Deadly bird flu hits Britain

Officials in Britain have confirmed that the bird flu strain detected in turkeys on a farm in Norfolk is the deadly H5N1 strain of the virus.

The farm near Diss in Norfolk which breeds turkeys, geese and ducks have seen all their poultry culled as a precautionary measure and a 3km protection zone and a 10km surveillance zone set up around the facility.

All poultry within those zones must be isolated from wild birds.

The birds, in total 6,500, were free range and had outdoor access and may have been at greater risk of catching the disease because of wild bird migration.

The farm is co-operating with officials in efforts to contain the outbreak.

All workers on the farm who may have been exposed to infection have been given Tamiflu and anyone working on the infected premises dealing with the outbreak will also be given Tamiflu prior to commencing work.

This latest outbreak of the lethal H5N1 bird flu virus is the second to occur in England this year and there are suspicions the outbreak is closely related to outbreaks in the Czech Republic and Germany, which are also suggestive of a possible wild bird source.

Veterinary officials say further tests may indicate the origin of the strain and a thorough epidemiological investigation tracing any dangerous contacts is already underway.

Animal Health officials are keeping all registered poultry keepers informed of the developing situation and are warning them to be extremely vigilant, report any suspicions of disease immediately and practice the highest levels of biosecurity.

Experts say swift reporting of disease and stringent biosecurity are mandatory in controlling the spread of the virus.

An outbreak of H5N1 avian influenza in Suffolk in February at a Bernard Matthews poultry farm in Lowestoft was contained and the facility received reimbursement of £589,356 for healthy birds compulsorily killed to prevent the disease spreading.

The same strategy used in that outbreak will be employed again where the culled birds will be transported to a plant in Staffordshire in sealed, leak-proof containers which will be escorted at all times.

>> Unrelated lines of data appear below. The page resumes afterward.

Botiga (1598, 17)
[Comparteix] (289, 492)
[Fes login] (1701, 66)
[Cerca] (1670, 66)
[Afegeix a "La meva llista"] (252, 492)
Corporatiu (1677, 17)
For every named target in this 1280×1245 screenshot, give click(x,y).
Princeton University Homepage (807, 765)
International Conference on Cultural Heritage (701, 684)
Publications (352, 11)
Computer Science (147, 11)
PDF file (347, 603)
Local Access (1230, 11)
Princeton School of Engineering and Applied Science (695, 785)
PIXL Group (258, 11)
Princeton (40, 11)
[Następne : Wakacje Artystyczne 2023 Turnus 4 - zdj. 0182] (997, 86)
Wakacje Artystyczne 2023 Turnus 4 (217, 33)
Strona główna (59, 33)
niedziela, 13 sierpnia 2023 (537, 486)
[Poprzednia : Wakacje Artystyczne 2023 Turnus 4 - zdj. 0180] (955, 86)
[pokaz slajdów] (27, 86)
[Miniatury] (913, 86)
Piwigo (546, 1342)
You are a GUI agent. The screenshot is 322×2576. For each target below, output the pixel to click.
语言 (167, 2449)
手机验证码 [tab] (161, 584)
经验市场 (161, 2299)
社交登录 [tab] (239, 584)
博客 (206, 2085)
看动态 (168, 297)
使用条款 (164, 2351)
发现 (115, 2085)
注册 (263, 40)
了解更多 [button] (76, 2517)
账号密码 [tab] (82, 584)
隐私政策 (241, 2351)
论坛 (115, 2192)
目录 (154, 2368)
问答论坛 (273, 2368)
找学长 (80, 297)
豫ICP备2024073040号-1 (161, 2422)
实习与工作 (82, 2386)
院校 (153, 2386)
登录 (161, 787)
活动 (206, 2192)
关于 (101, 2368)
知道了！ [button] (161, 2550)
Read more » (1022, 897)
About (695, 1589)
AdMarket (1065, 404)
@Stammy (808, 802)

This facility is apparently equipped to deal quickly with large numbers of carcases under biosecure conditions.

Bird gatherings, bird shows and pigeon racing have all been placed on hold and experts are considering whether wider measures are needed.

Bird flu remains at present a disease of birds and as a rule is quite hard for people to contract; almost all human cases to date have been the result of close contact with infected poultry.

The Food Standards Agency advises consumers that properly cooked poultry and poultry products, including eggs, remain safe to eat.

According to the World Health Organization, of the 335 human cases of H5N1 bird flu in 12 countries reported to the World Health Organization since the latest outbreak began four years ago, 206 of them have been fatal.

As yet there have been no human fatalities in Britain.